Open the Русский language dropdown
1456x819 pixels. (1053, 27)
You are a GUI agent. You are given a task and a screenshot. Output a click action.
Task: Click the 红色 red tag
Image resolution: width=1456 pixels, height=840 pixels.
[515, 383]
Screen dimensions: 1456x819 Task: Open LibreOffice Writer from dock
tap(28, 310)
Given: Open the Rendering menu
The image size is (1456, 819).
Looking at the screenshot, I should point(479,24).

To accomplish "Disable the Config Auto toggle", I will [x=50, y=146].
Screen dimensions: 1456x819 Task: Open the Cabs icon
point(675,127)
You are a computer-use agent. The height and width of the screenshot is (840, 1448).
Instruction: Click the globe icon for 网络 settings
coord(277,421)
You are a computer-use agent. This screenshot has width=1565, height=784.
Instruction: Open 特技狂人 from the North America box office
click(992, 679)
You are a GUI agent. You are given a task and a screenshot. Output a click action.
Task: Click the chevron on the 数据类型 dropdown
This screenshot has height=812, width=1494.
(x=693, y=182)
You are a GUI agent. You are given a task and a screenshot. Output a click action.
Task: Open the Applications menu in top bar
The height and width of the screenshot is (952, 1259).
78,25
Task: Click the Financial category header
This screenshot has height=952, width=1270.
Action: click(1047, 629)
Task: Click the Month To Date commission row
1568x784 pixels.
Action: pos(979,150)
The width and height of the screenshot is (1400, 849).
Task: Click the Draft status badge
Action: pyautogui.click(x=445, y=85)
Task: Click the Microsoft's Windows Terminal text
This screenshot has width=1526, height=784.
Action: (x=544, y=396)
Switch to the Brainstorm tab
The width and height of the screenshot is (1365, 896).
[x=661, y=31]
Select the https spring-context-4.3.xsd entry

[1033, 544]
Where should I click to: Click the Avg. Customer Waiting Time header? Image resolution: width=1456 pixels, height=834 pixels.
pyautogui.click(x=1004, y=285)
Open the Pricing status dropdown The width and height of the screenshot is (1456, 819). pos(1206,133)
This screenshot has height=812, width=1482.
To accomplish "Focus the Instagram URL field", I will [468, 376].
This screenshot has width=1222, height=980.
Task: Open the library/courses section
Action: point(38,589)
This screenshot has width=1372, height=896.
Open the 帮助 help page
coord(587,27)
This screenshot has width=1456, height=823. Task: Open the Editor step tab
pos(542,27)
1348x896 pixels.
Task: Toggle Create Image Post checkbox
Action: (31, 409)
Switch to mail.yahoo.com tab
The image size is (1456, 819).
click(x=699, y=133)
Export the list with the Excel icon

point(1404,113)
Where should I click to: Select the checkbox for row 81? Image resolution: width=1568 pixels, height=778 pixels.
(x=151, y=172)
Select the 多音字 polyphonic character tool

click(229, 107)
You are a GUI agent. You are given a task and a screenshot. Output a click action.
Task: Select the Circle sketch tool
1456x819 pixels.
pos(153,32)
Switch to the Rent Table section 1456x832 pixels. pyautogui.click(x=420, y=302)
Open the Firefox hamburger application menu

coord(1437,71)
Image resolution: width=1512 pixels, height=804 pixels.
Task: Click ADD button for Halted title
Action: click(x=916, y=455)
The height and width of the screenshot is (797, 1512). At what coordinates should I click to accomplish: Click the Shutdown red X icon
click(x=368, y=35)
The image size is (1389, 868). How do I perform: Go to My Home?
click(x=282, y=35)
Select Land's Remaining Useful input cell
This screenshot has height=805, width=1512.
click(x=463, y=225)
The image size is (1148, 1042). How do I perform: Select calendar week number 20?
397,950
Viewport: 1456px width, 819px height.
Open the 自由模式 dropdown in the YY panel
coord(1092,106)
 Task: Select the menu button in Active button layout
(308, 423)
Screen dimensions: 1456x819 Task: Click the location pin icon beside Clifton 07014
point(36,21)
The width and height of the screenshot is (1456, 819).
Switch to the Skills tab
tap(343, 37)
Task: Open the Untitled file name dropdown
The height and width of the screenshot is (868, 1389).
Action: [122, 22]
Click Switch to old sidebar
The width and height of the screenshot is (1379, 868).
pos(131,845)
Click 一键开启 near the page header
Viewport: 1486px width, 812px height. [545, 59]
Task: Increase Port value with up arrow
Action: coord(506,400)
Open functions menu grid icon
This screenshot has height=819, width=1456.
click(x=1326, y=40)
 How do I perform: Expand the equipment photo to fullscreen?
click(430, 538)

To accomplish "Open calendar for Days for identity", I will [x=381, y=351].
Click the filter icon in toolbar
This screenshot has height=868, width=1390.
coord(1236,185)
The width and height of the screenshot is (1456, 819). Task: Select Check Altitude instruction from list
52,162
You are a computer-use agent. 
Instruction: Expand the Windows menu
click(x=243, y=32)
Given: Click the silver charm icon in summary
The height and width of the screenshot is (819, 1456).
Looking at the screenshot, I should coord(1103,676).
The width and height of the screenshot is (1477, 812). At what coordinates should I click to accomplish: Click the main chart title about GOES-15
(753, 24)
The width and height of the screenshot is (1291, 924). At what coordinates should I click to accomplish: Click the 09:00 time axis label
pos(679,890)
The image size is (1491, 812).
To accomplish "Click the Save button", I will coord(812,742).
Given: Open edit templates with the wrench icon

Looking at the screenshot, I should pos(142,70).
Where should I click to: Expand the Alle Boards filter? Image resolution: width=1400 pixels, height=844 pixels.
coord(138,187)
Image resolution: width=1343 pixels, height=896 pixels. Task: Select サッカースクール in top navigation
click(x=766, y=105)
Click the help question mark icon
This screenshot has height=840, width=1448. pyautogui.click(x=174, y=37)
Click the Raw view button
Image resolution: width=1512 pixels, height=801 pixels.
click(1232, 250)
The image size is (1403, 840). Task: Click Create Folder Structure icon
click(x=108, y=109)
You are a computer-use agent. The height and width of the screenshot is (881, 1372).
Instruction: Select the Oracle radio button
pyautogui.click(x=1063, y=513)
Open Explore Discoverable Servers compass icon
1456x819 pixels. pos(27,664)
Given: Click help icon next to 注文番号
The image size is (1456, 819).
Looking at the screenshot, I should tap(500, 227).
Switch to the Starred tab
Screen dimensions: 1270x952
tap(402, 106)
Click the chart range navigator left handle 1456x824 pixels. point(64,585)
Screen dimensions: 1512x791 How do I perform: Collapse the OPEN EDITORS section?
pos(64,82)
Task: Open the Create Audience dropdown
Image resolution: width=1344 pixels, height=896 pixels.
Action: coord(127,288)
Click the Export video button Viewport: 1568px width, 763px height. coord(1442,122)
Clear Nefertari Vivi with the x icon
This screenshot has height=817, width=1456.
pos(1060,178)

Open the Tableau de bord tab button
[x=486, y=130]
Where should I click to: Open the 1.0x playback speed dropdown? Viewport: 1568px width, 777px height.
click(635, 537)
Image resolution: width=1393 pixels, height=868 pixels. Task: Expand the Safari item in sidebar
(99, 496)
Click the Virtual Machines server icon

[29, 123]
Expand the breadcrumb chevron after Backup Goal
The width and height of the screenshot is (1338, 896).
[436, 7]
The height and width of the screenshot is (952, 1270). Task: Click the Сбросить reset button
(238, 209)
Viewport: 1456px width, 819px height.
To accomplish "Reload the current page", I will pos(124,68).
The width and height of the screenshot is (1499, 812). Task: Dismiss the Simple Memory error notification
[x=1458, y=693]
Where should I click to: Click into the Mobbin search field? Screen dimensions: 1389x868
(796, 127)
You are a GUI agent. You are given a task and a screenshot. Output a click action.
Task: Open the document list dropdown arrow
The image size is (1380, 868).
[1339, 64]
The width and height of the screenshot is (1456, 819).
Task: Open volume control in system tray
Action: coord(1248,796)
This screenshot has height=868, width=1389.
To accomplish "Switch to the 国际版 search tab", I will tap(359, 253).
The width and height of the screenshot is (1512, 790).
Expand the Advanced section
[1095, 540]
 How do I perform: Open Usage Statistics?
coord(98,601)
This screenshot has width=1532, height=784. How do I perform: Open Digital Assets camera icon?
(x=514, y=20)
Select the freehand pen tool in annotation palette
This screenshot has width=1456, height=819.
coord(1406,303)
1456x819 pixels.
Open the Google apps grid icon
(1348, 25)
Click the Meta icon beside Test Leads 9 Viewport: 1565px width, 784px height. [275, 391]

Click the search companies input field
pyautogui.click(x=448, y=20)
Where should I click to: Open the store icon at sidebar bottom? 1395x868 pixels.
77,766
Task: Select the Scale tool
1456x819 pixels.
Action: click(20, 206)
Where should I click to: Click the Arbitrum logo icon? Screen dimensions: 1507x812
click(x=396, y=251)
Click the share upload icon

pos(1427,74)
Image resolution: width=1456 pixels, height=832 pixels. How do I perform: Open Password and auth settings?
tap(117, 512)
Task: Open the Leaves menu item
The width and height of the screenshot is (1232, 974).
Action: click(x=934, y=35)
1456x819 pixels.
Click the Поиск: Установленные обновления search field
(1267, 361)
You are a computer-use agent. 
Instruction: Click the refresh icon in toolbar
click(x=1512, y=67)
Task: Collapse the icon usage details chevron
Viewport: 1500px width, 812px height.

(WORK TO COMPLETE): The first line of the data, the line with "You are a computer-use agent. This", and all lines in between are to be copied exactly. Leave out everything else.

(PROBLEM SOLUTION):
Open the Русский language dropdown
1456x819 pixels. (1053, 27)
You are a GUI agent. You are given a task and a screenshot. Output a click action.
Task: Click the 红色 red tag
Image resolution: width=1456 pixels, height=840 pixels.
[515, 383]
Screen dimensions: 1456x819 Task: Open LibreOffice Writer from dock
tap(28, 310)
Given: Open the Rendering menu
The image size is (1456, 819).
Looking at the screenshot, I should point(479,24).

To accomplish "Disable the Config Auto toggle", I will [x=50, y=146].
Screen dimensions: 1456x819 Task: Open the Cabs icon
point(675,127)
You are a computer-use agent. The height and width of the screenshot is (840, 1448).
Instruction: Click the globe icon for 网络 settings
coord(277,421)
You are a computer-use agent. This screenshot has width=1565, height=784.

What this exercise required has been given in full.